:: Source document ::

☆ ☆ ☆ ☆ ☆

The RCC's directors are Christof Mauch of LMU Munich and Helmuth Trischler of the Deutsches Museum. Since the introduction of the LMU Chair of Environmental Humanities in 2023, Sonja Dümpelmann has also joined the RCC as a director. [2] [3]

Research

The Rachel Carson Center facilitates research on the interaction between human agents and nature. Its goal is to strengthen the role of the humanities in current political and scientific debates about the environment. While the center is located in Munich, Germany, its working language is English and the RCC's staff and fellows come from all over the world.

☆ ☆ ☆ ☆ ☆

:: Provided data ::
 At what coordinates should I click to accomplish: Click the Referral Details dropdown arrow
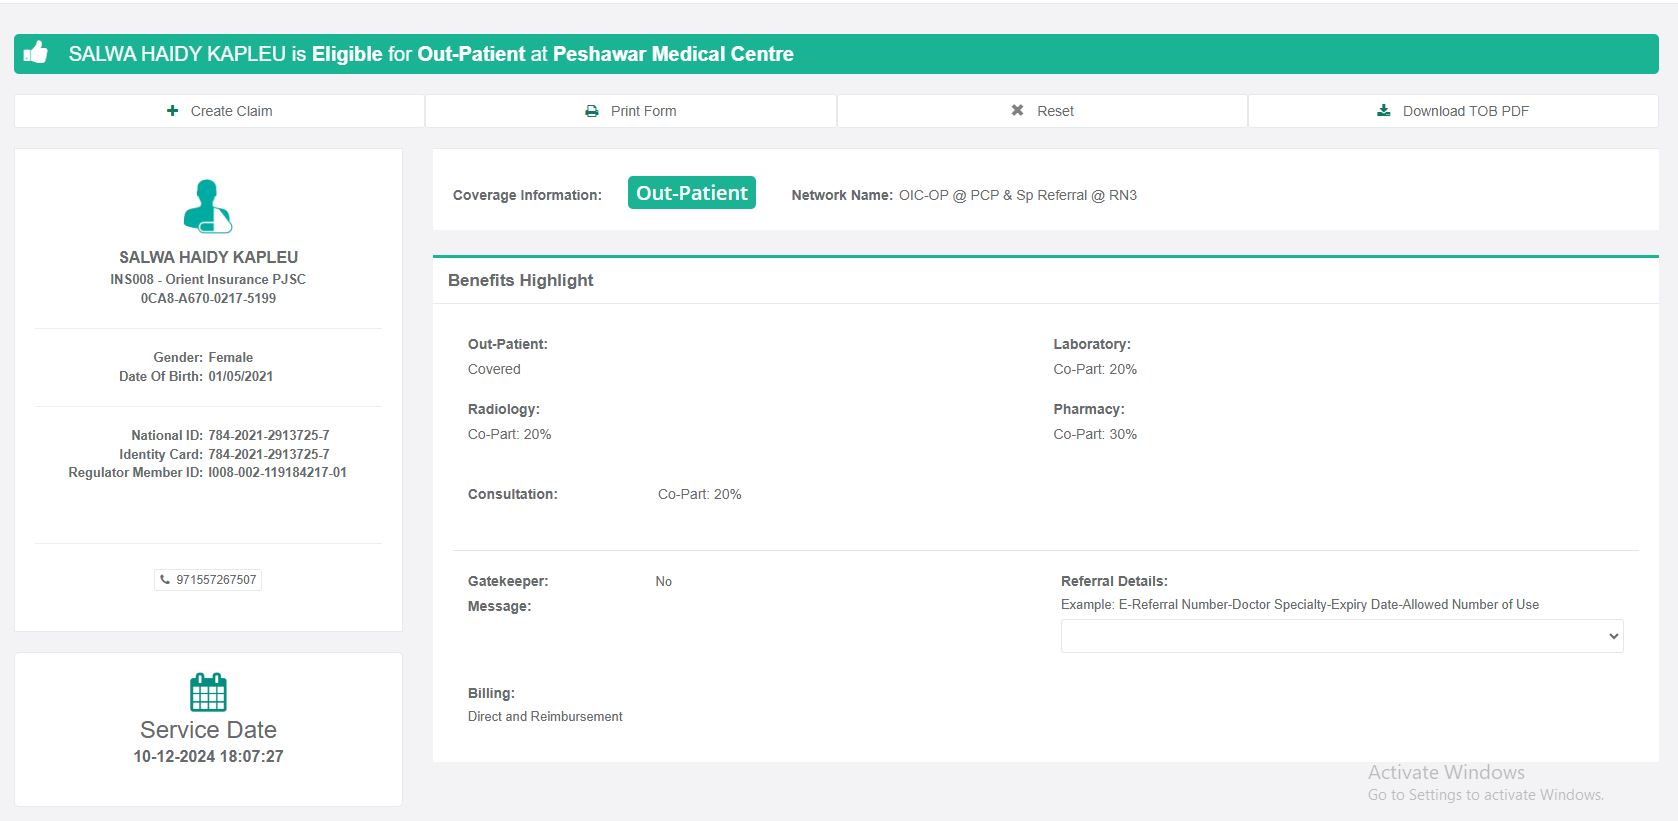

☆ ☆ ☆ ☆ ☆

:: Exercise description ::
In the Rachel Carson Center passage, what is the center's working language?

:: Exercise result ::
English.